The May 31 hearing marked the first time the FDA evaluated whether cannabinoids could be safely consumed outside limited pharmaceutical applications.
The FDA is looking at cannabis extracts such as CBD because hemp is no longer a controlled substance, giving supplement and food manufacturers a legal source for cannabis extracts.
MJBizDaily takeaway: The FDA’s work is likely to take months or years, and the agency’s acting chief, Dr. Ned Sharpless, made clear that federal authorities want to see a lot more data before clearing CBD and other cannabinoids for over-the-counter consumption.
Still, the FDA hearing was an important first step for cannabis entrepreneurs awaiting a legal national marketplace that doesn’t require years of clinical trials and many millions of dollars for research and development.

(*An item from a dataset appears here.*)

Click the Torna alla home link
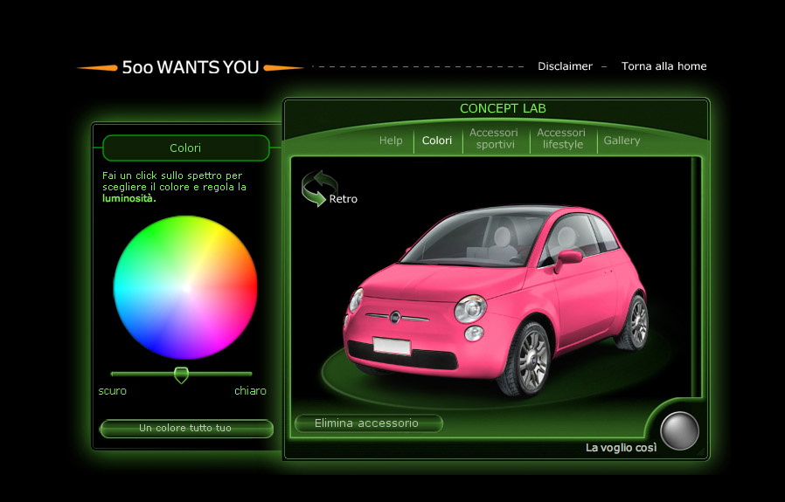This screenshot has height=502, width=785. click(663, 66)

Congress moves closer to cannabis banking reform
The U.S. House of Representatives took another step toward providing mainstream financial services for marijuana companies when it included a provision in a draft spending bill that would bar federal regulators from penalizing banks that work with MJ businesses.
MJBizDaily takeaway: This is another incremental win for the industry, but far from a banking victory.
For one thing, even if the provisions are included in a final spending bill, it’s only temporary and would have to be renewed next year – in yet another spending bill.
Also, the provisions wouldn’t protect bankers from possible enforcement by the U.S. Department of Justice, only from regulators such as the Treasury Department.